* _Assigned task_
Reproduce exactly, and only, the lines below from the one containing "[Apple iOS 15: 6" through the one containing "14 Ways to Fix".

┌─ Exercise input

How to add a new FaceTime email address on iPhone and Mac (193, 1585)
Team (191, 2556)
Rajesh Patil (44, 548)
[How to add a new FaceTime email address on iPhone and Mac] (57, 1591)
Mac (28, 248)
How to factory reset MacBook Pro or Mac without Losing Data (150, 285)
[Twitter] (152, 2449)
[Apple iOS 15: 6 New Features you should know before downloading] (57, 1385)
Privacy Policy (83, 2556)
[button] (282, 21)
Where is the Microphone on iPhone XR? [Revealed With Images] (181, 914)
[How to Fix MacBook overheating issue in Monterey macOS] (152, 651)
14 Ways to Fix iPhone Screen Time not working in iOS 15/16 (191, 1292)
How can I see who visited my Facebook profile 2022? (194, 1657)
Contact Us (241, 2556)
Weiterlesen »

└─

* _Your solution_
[Apple iOS 15: 6 New Features you should know before downloading] (57, 1385)
Privacy Policy (83, 2556)
[button] (282, 21)
Where is the Microphone on iPhone XR? [Revealed With Images] (181, 914)
[How to Fix MacBook overheating issue in Monterey macOS] (152, 651)
14 Ways to Fix iPhone Screen Time not working in iOS 15/16 (191, 1292)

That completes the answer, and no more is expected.